In stark contrast to Wodehouse’s memories, lines in the book like “many men had simply disappeared – buried alive or blown to bits”, will leave a knot in your stomach about how life can sometimes be so unjust.

Today, on the site of the Somme battlefield, more than 72,000 names are on the Thiepval Monument that’s dedicated to men with no known graves. Just a few miles from where he perished, Percy Jeeves’ name is carved at Pier and Face 9A 9B and 10B.

As Brian himself says: “The more I learned about Percy, the more I admired him for his cricket talent, his humility and the patriotism which cost his life.

“Many men had as much to give as Percy – but none had more.

“The lives of many ended in circumstances as appalling and hopeless as Percy’s – but none more so.”

Chapter 22 is devoted to the only known interview with Percy Jeeves, conducted by Warwickshire teammate and coach Sydney Santall for the magazine Cricket – A Weekly Record. It was published on November 15, 1913.

Asked what he thought of first-class cricket compared to local cricket, the 5ft 8in, 10-and-a-half stone Jeeves was so modest he readily acknowledged his inexperience.

“I can easily see that first-class cricket entails a heavy strain on the system, and that one has to keep wonderfully fit to be successful in it.
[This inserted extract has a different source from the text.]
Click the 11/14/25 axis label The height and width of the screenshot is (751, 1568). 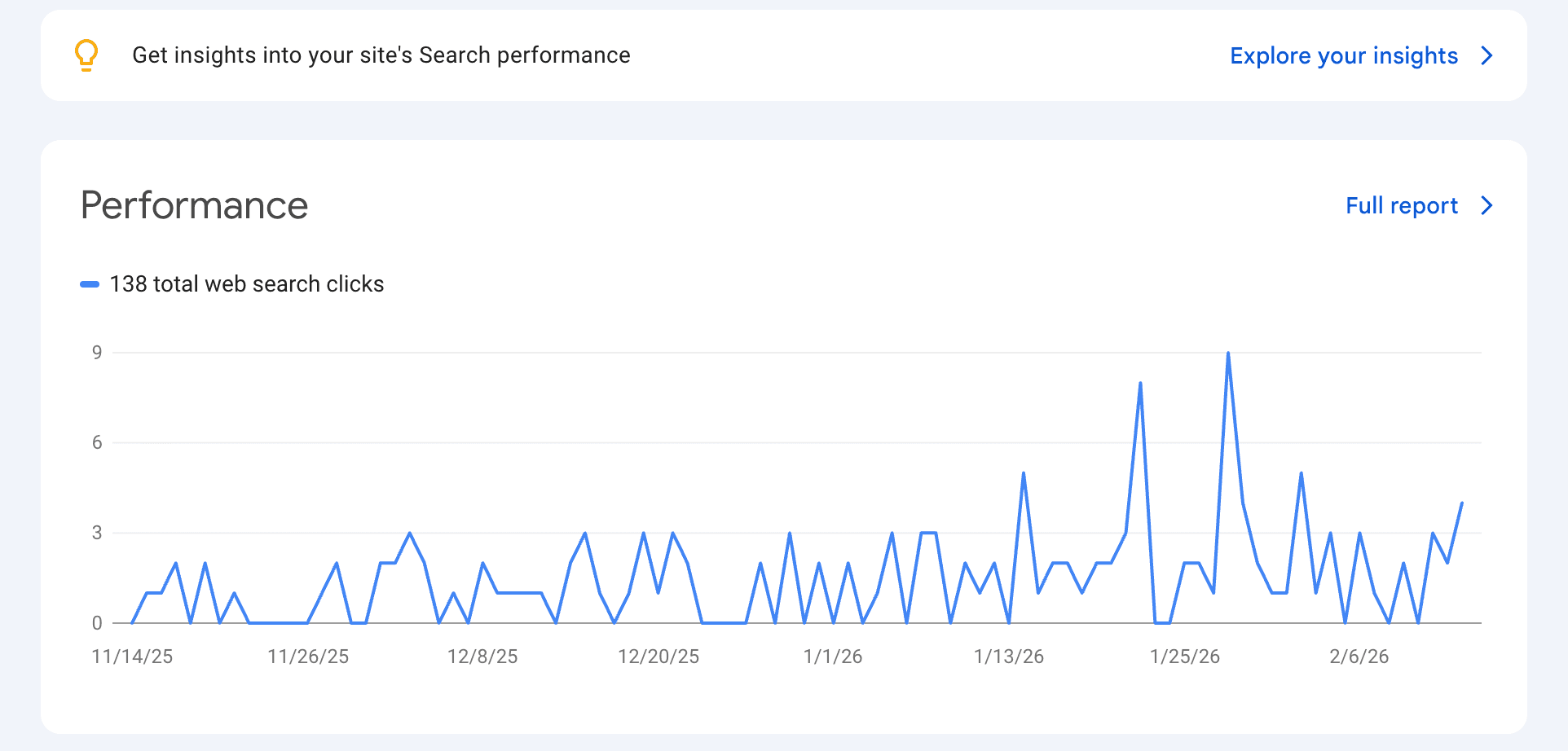pyautogui.click(x=132, y=656)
“When I was struggling for my 100 wickets last August, it took me three matches to get my last five wickets.”

Jeeves also detailed a rare feat – the first for an Englishman – but refused to acknowledge it as exceptional.

“When playing against Northampton, I hit Freeman clean over the pavilion at Edgbaston, the ball pitching in the road. I understand the feat has only been accomplished twice before, by PS McDonnell, the Australian, in 1888, and by JH Sinclair, the South African, in 1901.”

Percy Jeeves
Percy Jeeves

Warwickshire legend Dennis Amiss heard stories about Jeeves from ‘Tiger’ Smith, one of his former coaches at Edgbaston.

In his foreword, Dennis writes: “In his 50th and last first-class match for the Bears, Percy bowled out Surrey (including Tom Hayward and Jack Hobbs) to bring victory over the champions at Edgbaston. But the war was already under way.

“He scored 1,204 runs, mostly in bold, attacking style and took 199 wickets at 20.03 each.

“Now the real Jeeves, who should have played for his country but instead died for his country, has the recognition he richly deserves.”

Percy’s great nephew Keith Mellard says: “I grew up with stories about him from his brother, my grandfather, and I felt as if I knew him.

“As far as I know, I am the first and only member of my family to visit Thiepval. The experience moves me to this day.

“I am delighted that Brian has written this book to bring to light his tragic story and those of many thousands like him.”

* The Real Jeeves – The Cricketer Who Gave His Life For His Country And His Name to a Legend by Brian Halford is published by Pitch Publishing, priced £16.99.